**WORK INSTRUCTIONS**
Retype word for word the stretch of entries below from the line that has "Refuser (384, 2327)" through the line that has "[yt] (333, 2416)", and omit the pictures.

##########

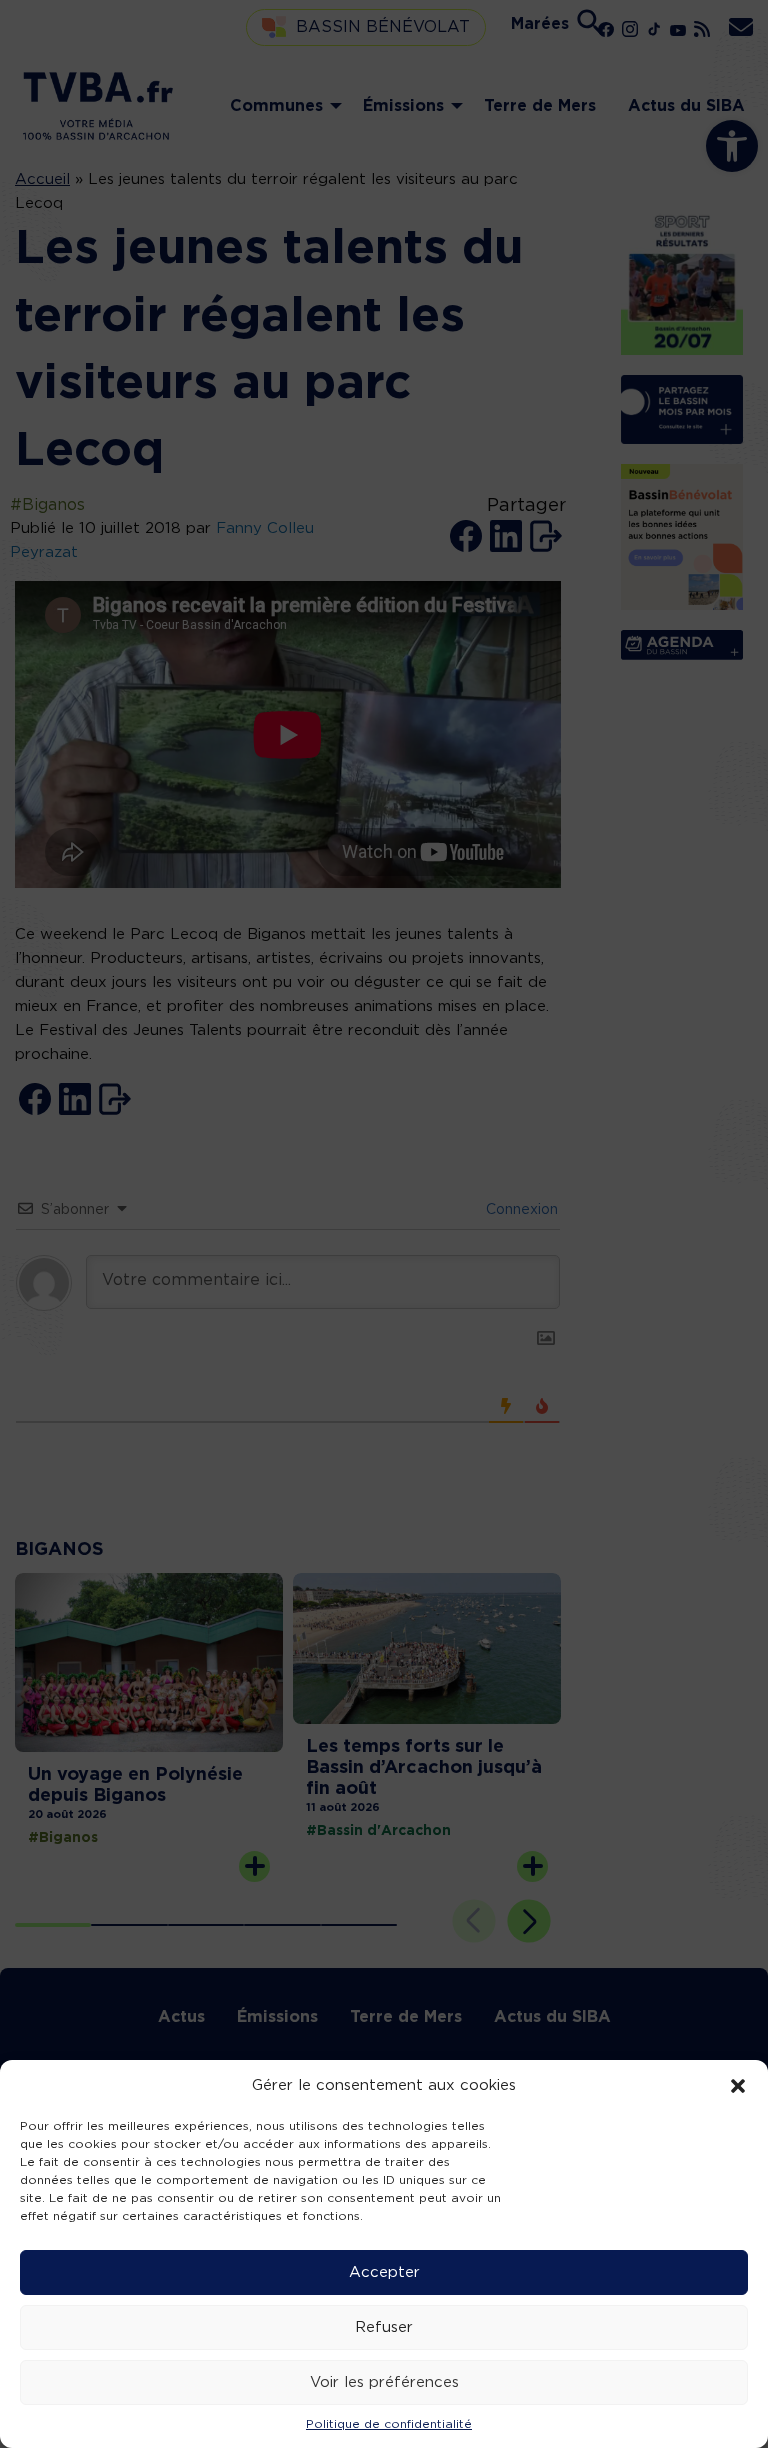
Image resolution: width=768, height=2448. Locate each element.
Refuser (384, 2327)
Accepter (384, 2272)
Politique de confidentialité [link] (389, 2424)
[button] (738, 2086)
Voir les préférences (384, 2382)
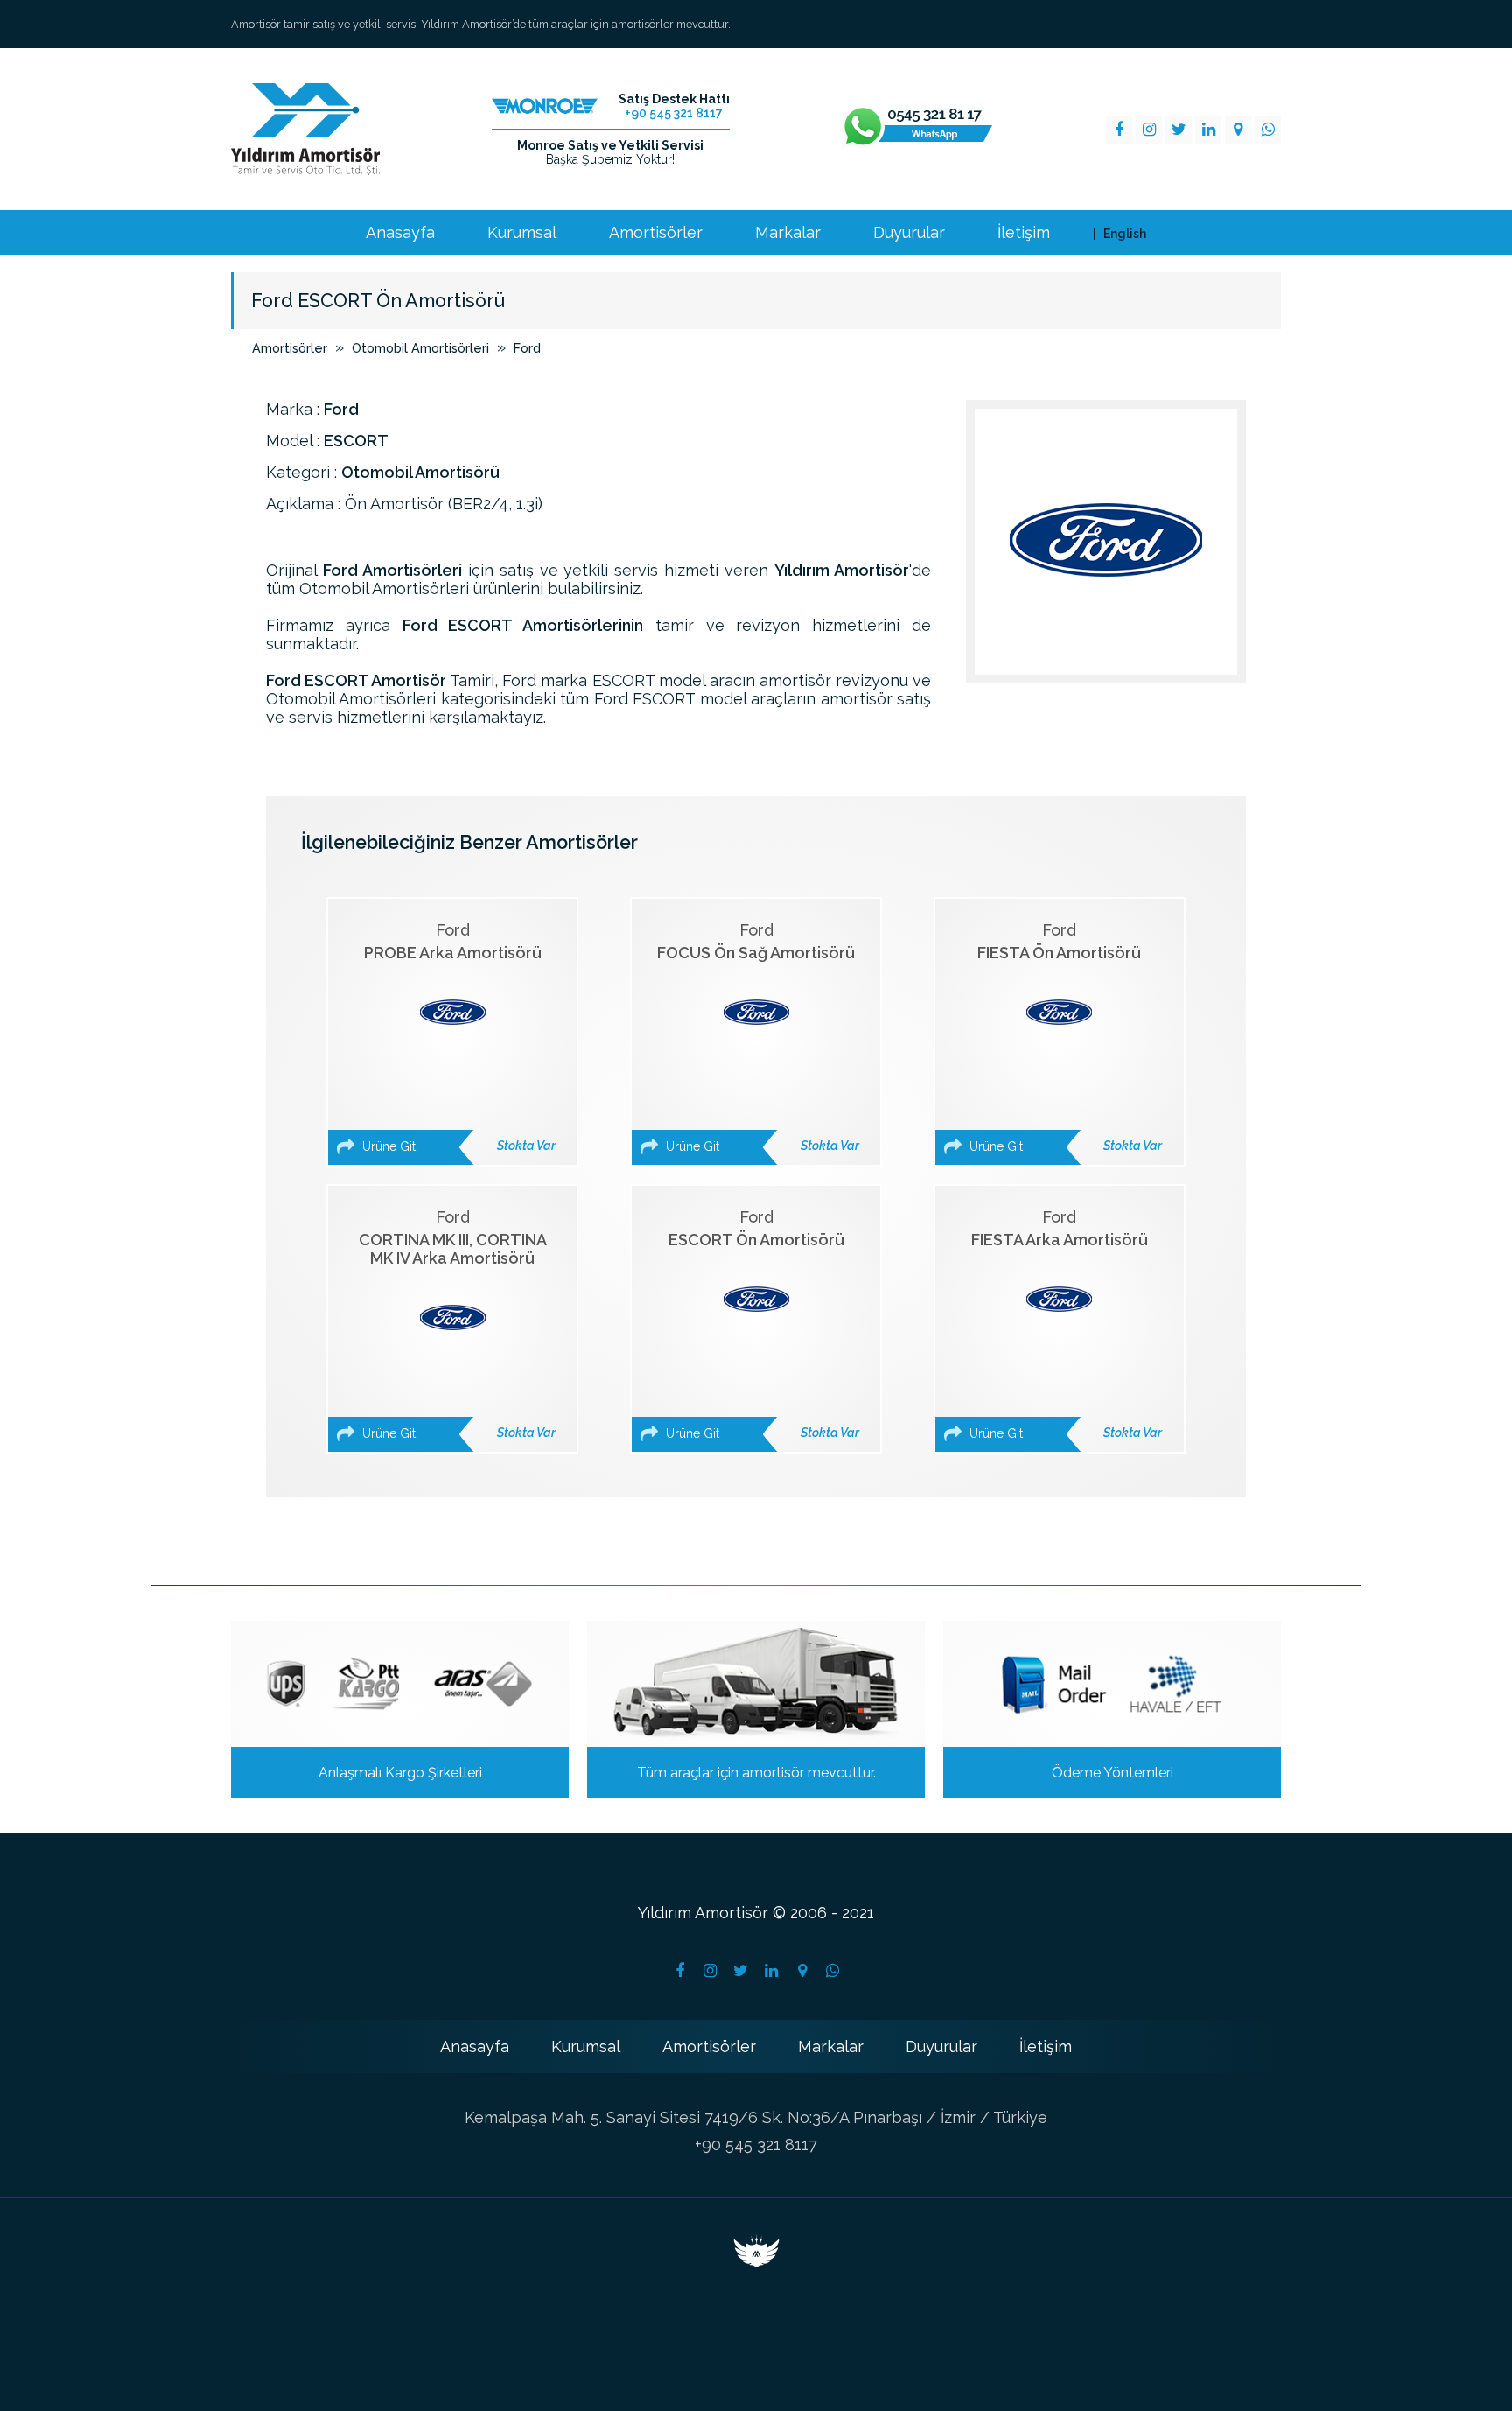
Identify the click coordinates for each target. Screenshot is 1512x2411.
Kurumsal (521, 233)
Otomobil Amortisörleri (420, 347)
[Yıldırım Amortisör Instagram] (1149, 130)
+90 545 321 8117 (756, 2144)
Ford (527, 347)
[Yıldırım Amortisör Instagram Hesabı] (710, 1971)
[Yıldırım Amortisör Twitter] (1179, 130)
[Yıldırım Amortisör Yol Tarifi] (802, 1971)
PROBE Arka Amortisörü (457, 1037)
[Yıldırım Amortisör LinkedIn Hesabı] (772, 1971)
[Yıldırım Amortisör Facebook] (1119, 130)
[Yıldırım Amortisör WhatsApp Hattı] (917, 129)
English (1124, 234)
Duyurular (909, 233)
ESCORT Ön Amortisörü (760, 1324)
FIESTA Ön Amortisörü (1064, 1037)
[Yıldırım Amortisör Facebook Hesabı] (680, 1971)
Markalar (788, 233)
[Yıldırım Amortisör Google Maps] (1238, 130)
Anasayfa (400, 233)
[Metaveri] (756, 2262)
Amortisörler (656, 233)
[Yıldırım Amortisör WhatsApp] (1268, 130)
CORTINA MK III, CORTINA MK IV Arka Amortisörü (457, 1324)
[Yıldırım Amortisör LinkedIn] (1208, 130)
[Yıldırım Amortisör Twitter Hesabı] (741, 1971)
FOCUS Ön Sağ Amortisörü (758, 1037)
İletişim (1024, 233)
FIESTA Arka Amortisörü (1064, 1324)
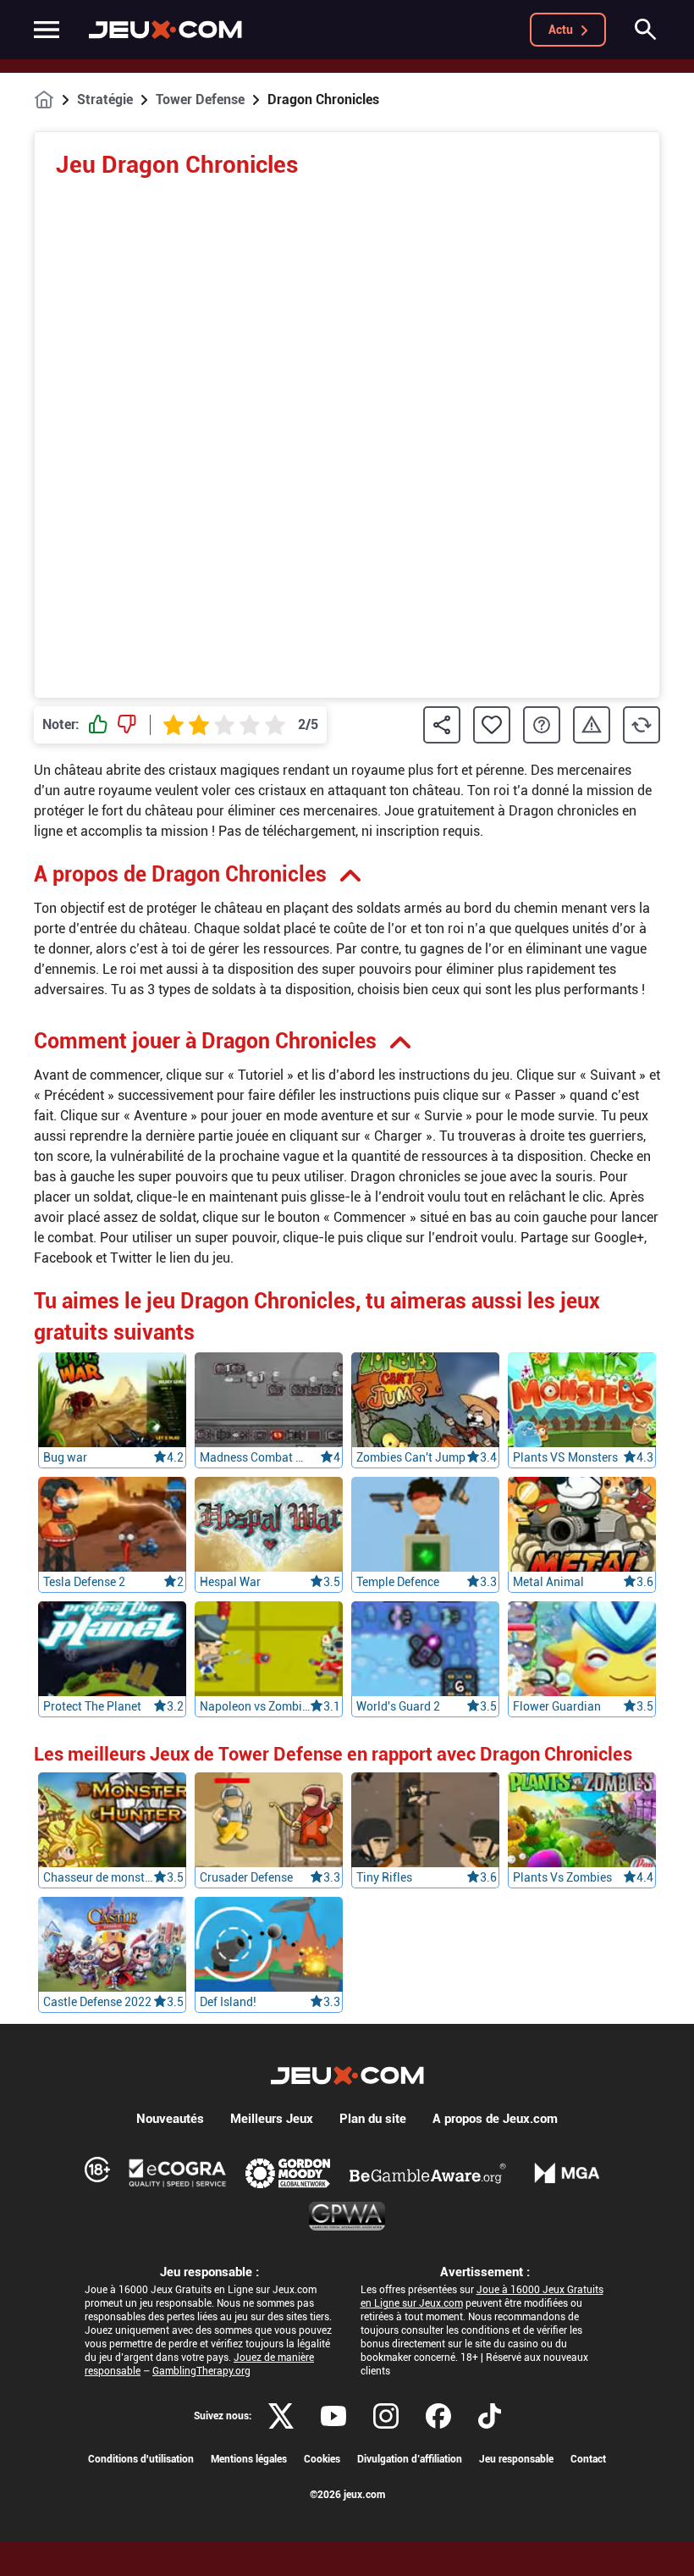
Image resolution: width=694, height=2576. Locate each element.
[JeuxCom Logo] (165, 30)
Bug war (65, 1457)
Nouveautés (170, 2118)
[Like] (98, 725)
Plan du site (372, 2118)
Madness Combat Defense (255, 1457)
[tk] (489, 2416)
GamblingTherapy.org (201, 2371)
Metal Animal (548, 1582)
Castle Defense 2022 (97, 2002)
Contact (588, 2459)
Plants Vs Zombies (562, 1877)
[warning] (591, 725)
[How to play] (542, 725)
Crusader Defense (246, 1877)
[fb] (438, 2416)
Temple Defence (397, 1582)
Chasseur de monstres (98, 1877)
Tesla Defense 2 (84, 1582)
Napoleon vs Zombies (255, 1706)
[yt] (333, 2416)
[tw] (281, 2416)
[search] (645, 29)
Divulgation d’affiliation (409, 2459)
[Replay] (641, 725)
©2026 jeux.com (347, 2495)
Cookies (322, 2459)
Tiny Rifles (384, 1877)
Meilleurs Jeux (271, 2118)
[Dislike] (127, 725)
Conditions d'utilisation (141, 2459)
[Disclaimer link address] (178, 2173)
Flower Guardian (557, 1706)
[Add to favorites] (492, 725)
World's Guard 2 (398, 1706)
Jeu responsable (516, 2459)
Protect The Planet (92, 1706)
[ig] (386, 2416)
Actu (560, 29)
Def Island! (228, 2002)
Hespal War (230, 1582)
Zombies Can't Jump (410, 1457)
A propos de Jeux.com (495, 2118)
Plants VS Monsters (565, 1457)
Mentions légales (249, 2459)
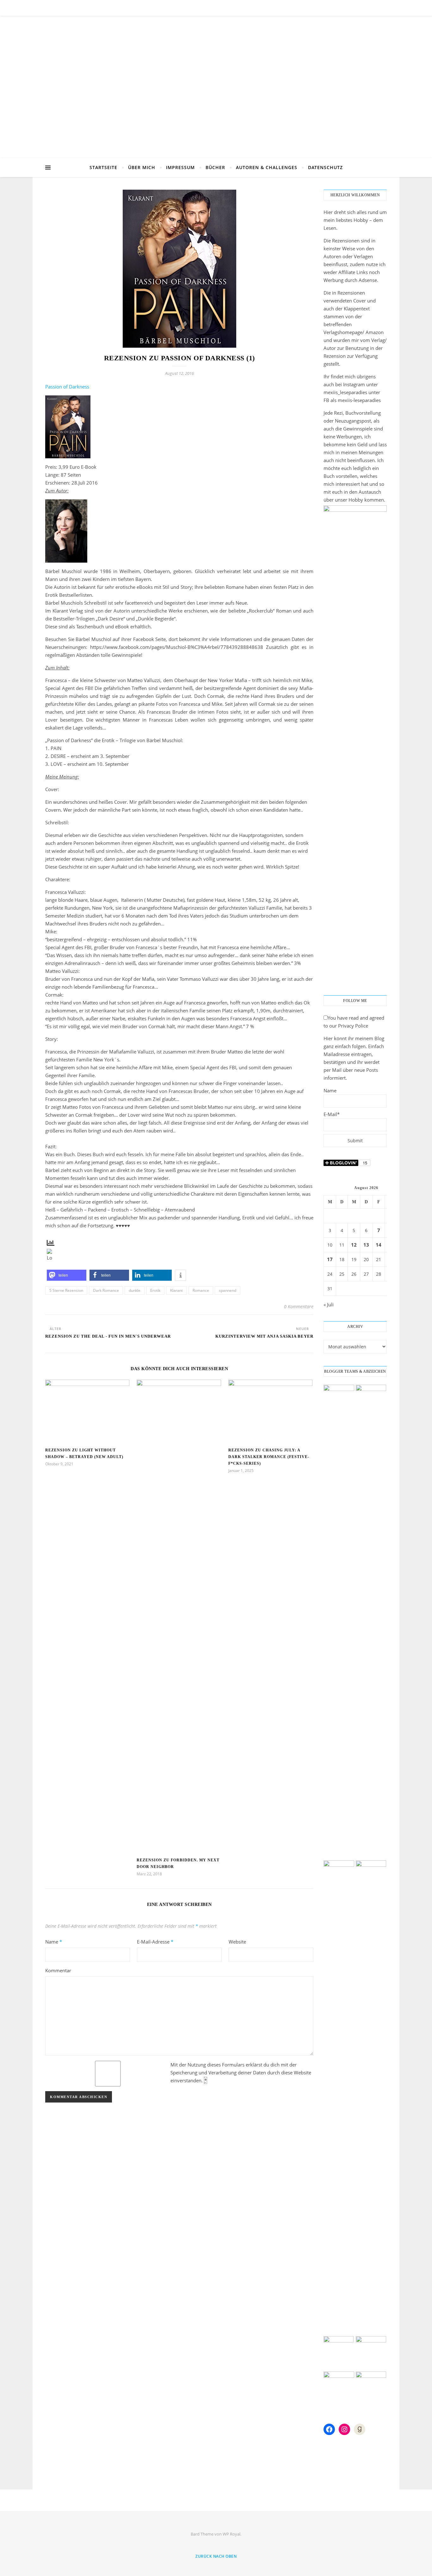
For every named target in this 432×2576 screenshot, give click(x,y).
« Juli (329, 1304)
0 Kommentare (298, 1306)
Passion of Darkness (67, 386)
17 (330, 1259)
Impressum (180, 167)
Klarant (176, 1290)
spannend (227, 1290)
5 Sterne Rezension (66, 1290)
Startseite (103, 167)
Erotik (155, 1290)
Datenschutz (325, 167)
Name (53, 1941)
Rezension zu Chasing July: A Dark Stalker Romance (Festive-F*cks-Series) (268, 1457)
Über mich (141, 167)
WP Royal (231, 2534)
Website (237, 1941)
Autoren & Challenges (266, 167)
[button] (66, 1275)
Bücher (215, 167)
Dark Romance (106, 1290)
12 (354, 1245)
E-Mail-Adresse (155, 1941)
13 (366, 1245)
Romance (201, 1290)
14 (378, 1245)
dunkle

##########

**TASK RESPONSE**
Refuser (384, 2327)
Accepter (384, 2272)
Politique de confidentialité [link] (389, 2424)
[button] (738, 2086)
Voir les préférences (384, 2382)
Identify the click coordinates for each target. Screenshot is 1512x2411.
Kurumsal (521, 233)
Otomobil Amortisörleri (420, 347)
[Yıldırım Amortisör Instagram] (1149, 130)
+90 545 321 8117 (756, 2144)
Ford (527, 347)
[Yıldırım Amortisör Instagram Hesabı] (710, 1971)
[Yıldırım Amortisör Twitter] (1179, 130)
[Yıldırım Amortisör Yol Tarifi] (802, 1971)
PROBE Arka Amortisörü (457, 1037)
[Yıldırım Amortisör LinkedIn Hesabı] (772, 1971)
[Yıldırım Amortisör Facebook] (1119, 130)
[Yıldırım Amortisör WhatsApp Hattı] (917, 129)
English (1124, 234)
Duyurular (909, 233)
ESCORT Ön Amortisörü (760, 1324)
FIESTA Ön Amortisörü (1064, 1037)
[Yıldırım Amortisör Facebook Hesabı] (680, 1971)
Markalar (788, 233)
[Yıldırım Amortisör Google Maps] (1238, 130)
Anasayfa (400, 233)
[Metaveri] (756, 2262)
Amortisörler (656, 233)
[Yıldırım Amortisör WhatsApp] (1268, 130)
CORTINA MK III, CORTINA MK IV Arka Amortisörü (457, 1324)
[Yıldırım Amortisör LinkedIn] (1208, 130)
[Yıldırım Amortisör Twitter Hesabı] (741, 1971)
FOCUS Ön Sağ Amortisörü (758, 1037)
İletişim (1024, 233)
FIESTA Arka Amortisörü (1064, 1324)
Image resolution: width=694, height=2576. Locate each element.
[JeuxCom Logo] (165, 30)
Bug war (65, 1457)
Nouveautés (170, 2118)
[Like] (98, 725)
Plan du site (372, 2118)
Madness Combat Defense (255, 1457)
[tk] (489, 2416)
GamblingTherapy.org (201, 2371)
Metal Animal (548, 1582)
Castle Defense 2022 (97, 2002)
Contact (588, 2459)
Plants Vs Zombies (562, 1877)
[warning] (591, 725)
[How to play] (542, 725)
Crusader Defense (246, 1877)
[fb] (438, 2416)
Temple Defence (397, 1582)
Chasseur de monstres (98, 1877)
Tesla Defense 2 (84, 1582)
Napoleon vs Zombies (255, 1706)
[yt] (333, 2416)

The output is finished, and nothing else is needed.